§ Selected text:
Don"t Vote For Me In 2004

105 48
Even The Old Mule-Headed Can Learn New Tricks

by Michael D. Hume, M.S.

Here's a true story of idiocy and self-deprecation. After the Twin Towers fell in 2001 (and after a few days of shock and mourning), like most big-mouths, I started spouting off about what I would do if I were president of these-here United States.

"Three things, three simple things," I said. "First, obviously these terrorist guys hate Israel, and they hate how buddy-buddy we've been with the Israelis yea these many decades. So I'd start pulling back that relationship, and maybe the radical Islamics would start liking us more. And second, as part of that effort, I'd definitely send in troops, or diplomats, or journalists, or whatever, and carve out a separate nation for the Palestinians."

Colonel Wife, long the brains of our family operation (I rank third, behind our Mule), rolled her eyes Heavenward. Before she could reply, though, I forged ahead.

§ Using the information:
1) In the essay, rewrite the passage from "Colonel Wife, long" to "I forged ahead.", changing "Heavenward" to "upward".
2) Answer these questions from the essay:
(a) What event led the author to start talking about what he would do as president?
(b) Who is described as long the brains of the family operation?
(c) Where does the author rank himself in that family order?
3) Decide whether each statement agrees with the essay, and support each answer with a quotation:
(a) The author began talking about what he would do as president before the Twin Towers fell.
(b) The author said he would do three things.
(c) Colonel Wife replied before the author went on speaking.

§ Listed entries:
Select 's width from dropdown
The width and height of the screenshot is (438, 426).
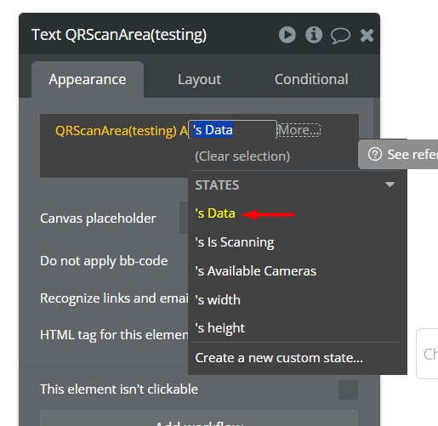click(x=218, y=300)
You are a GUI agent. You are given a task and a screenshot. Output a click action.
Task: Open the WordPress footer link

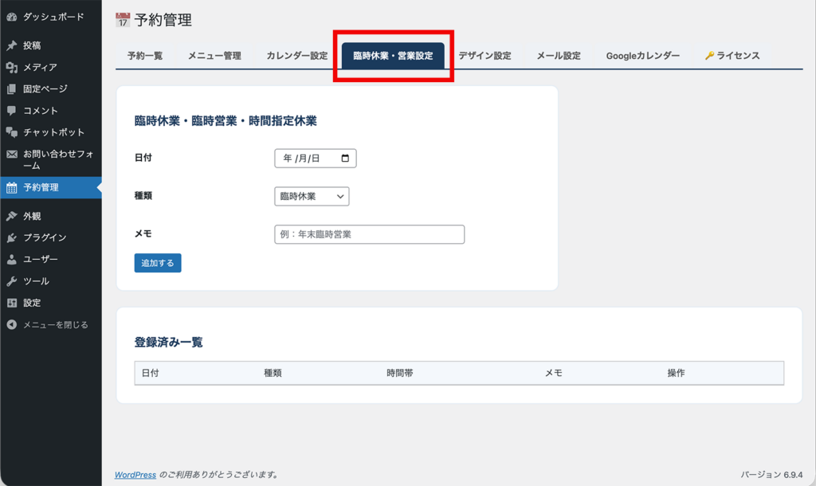[x=134, y=474]
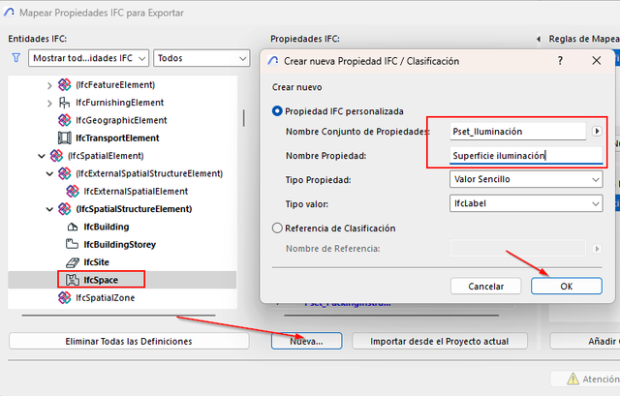The width and height of the screenshot is (620, 396).
Task: Click the IfcTransportElement icon
Action: coord(65,138)
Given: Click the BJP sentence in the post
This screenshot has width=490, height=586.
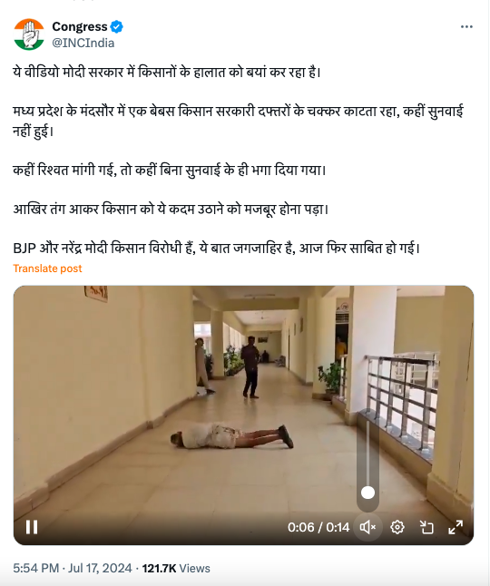Looking at the screenshot, I should click(x=216, y=248).
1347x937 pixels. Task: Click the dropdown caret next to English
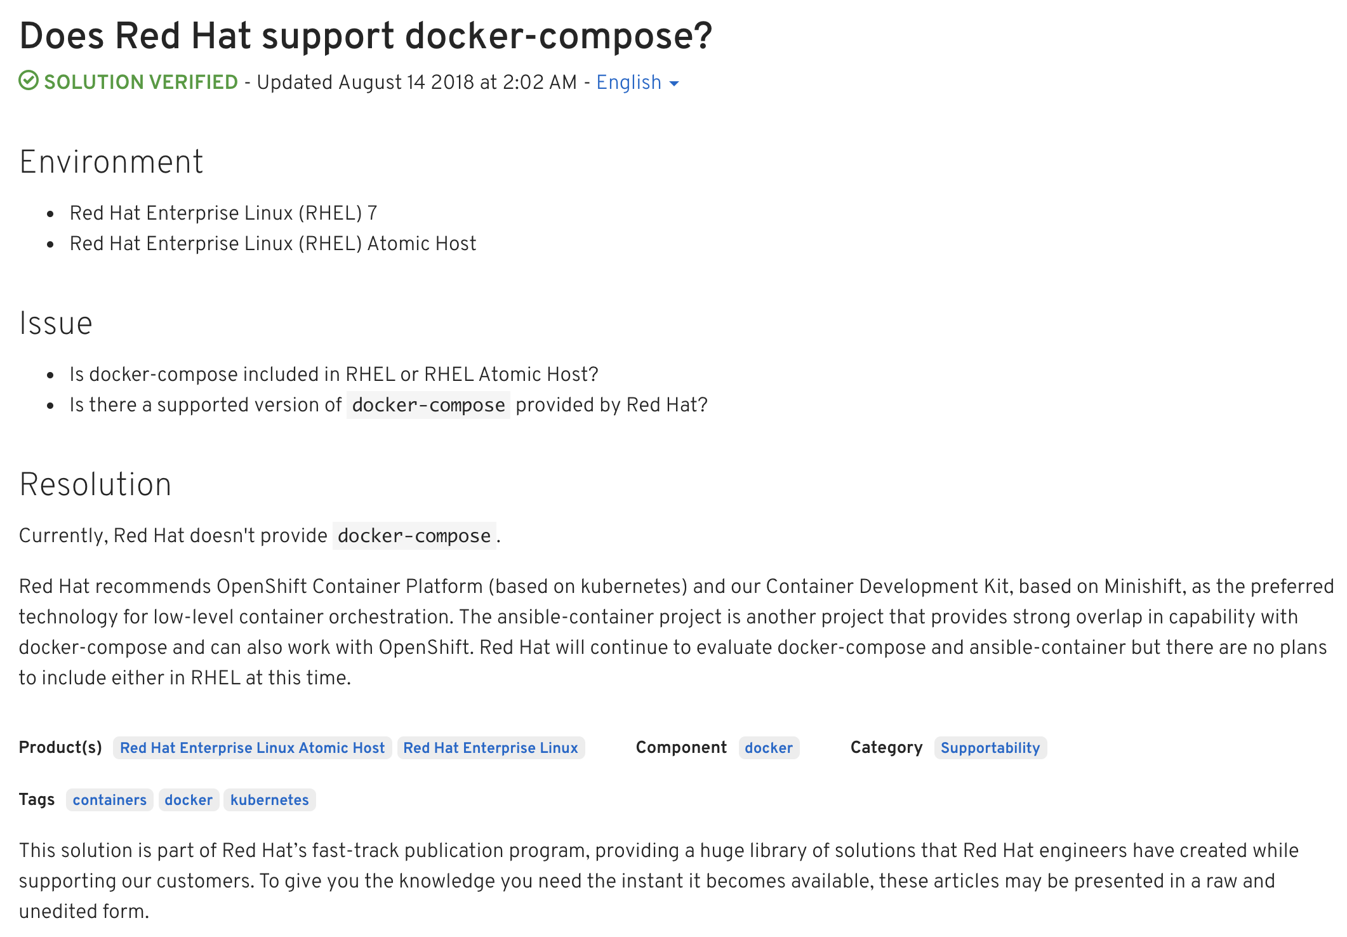tap(674, 84)
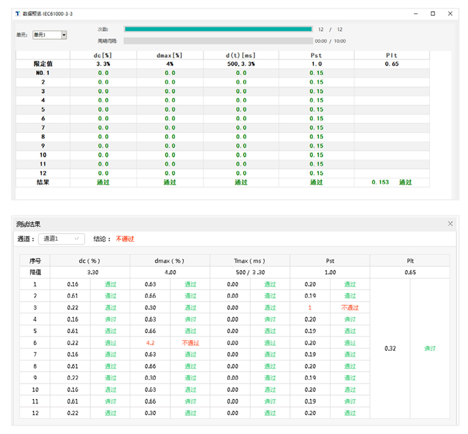The image size is (468, 434).
Task: Click the 序号 column header
Action: 35,261
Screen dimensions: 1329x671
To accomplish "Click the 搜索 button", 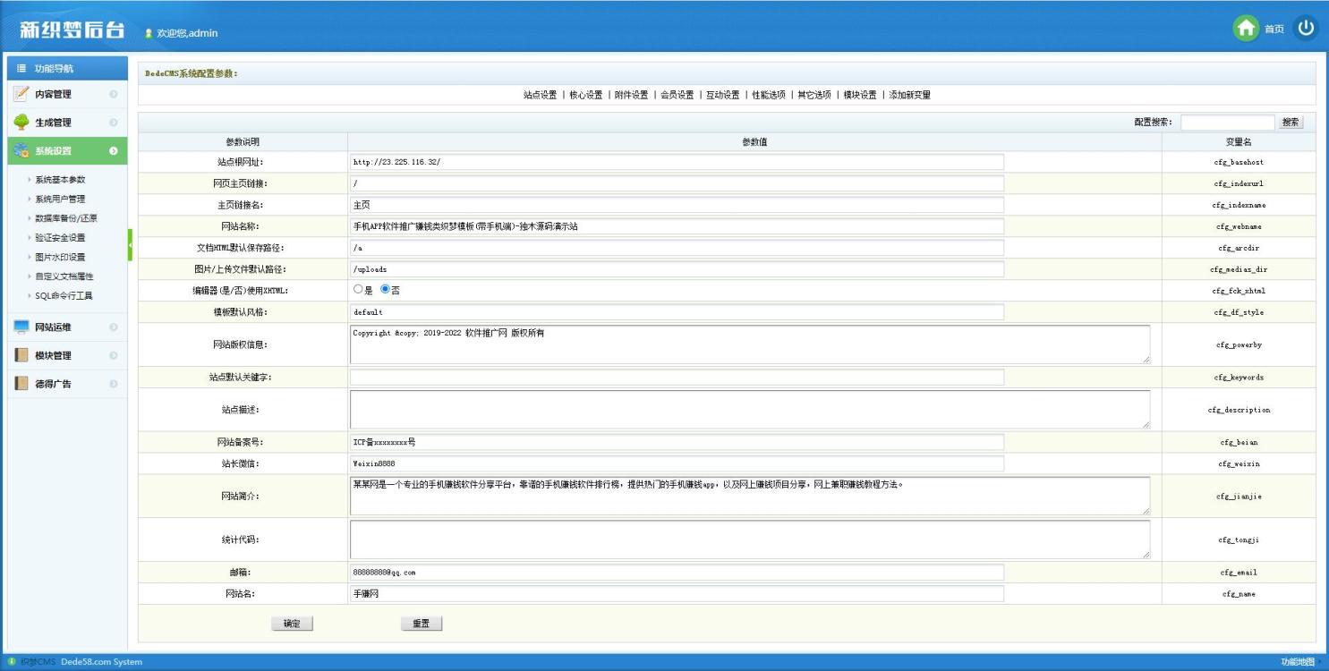I will click(1291, 123).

§ Solved problems:
1)
Colonel Wife, long the brains of our family operation (I rank third, behind our Mule), rolled her eyes upward. Before she could reply, though, I forged ahead.

2)
(a) The fall of the Twin Towers in 2001.
(b) Colonel Wife.
(c) Third, behind the family's Mule.

3)
(a) No: "After the Twin Towers fell in 2001 (and after a few days of shock and mourning), like most big-mouths, I started spouting off"
(b) Yes: "Three things, three simple things,"
(c) No: "Before she could reply, though, I forged ahead."